Accordingly, I am left scratching my head…how do we handle a criminal organization that has reached new levels of complexity?

Well, it is now widely acknowledged that the methods of the past are obsolete. And since the PCC’s relationship with the State is contemptuous, it would be wise to stop giving them an enemy to confront. One should also consider draining the PCC’s pool of recruitment, backed by a dysfunctional penal code. With such a recipe for conciliation, we can begin to work on building the mutual respect and social inclusion that is a common desire by street gangs in Latin America. The PCC is already well-established; at this juncture, one can only channel the flow, not dam it like years past.

Considering Brazil is the world’s second largest consumer of cocaine and crack, the PCC has a vast domestic market. The lines between trafficker and user must first be refocused. By rehashing the penalty for drug use, a reduction in the number of incarcerations would lower the prison recruitment pool for the PCC. This is especially true for the younger, more vulnerable initiates who are in search of an identity and thus more easily influenced.

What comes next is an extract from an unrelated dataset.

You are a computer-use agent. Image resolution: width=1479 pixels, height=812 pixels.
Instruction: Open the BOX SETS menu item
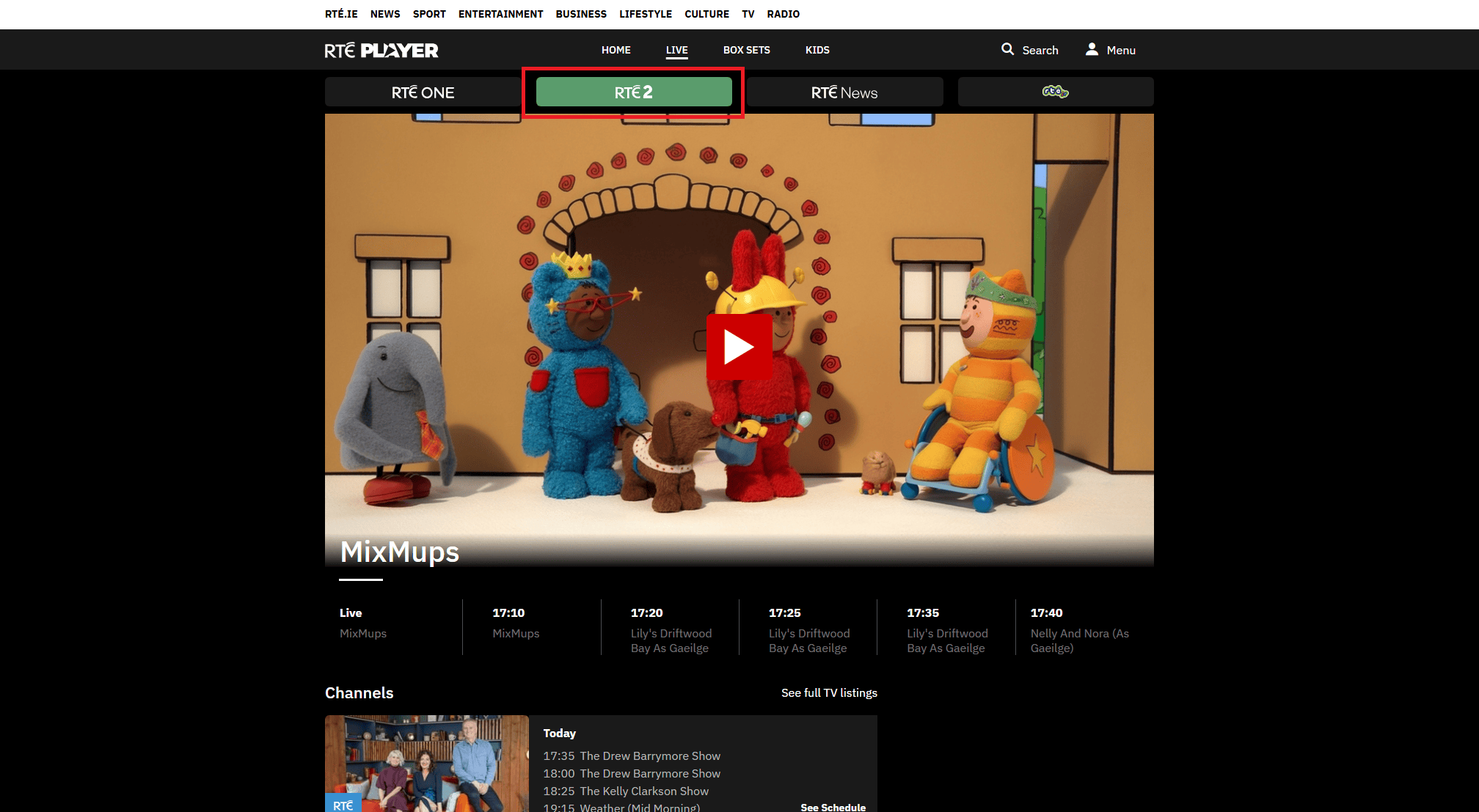click(746, 50)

The problem is how it is viewed. For one, the jaded “war on drugs” approach has finally been reconsidered. This very linear analysis was outright counterproductive – one system to solve the whole problem. Yes, minimalism is always preferred, but the reality is one of complexity.  People are complicated; drugs are used (and abused) for anxiety, focus, depression. So, there will always be a market in drugs because people will always put a value in drugs. If the state denies this line of business, someone else, somehow, will satisfy the demand – prison gangs, for instance. Yet São Paulo’s Braços Abertos (Open Arms) program, in the heart of cracolândia (crackland), is a push in the right direction. Located in the downtown Luz neighborhood, Braços Abertos aims to socially reintegrate drug addicts from the streets. Cracolândia was diagnosed with this program due to a police-powered prejudice between drug users and criminals.

First, let me say that films like Carandiru are helping; films like Tropa Elite are not. Tropa Elite embellishes the violent training drills for BOPE initiates, which translates into protocol (brutality often goes unpunished). Such cinematic depictions foment a culture of violence. The film Carandiru, in comparison, reveals the wanton massacre of 111 prisoners by São Paulo police in 1992. The PCC, in fact, is a by-product of this specific injustice – fueling a civil war against law enforcement. The struggle is for retribution. So, Brazil’s intellectual criminal organizations, now indoctrinated in social justice rhetoric, accuse the police of violence. And the police accuse the gangs of mischief based on stigmas. The upshot: an endless cycle of revenge killings.
The PCC eats at the government’s credibility like a swarm of termites feeding on the foundation of the Brazilian House of Congress. And given the state’s fear, harsh repression becomes the “remedy”. This ultimately gives the PCC publicity and heightens the government’s unpopularity – at a time when it cannot afford it economically and politically. Fear then turns into terror and, suddenly, the disease is preferred over the “remedy”. So, while the state struggles with myopia, the PCC has its eyes set on the horizon.

German Linares is a M.A. candidate at the Center for Latin American Studies at Georgetown University. With Latin America as a regional focus, his interests lie in the following extant security issues: illicit trade, organized crime, criminal justice, and human rights.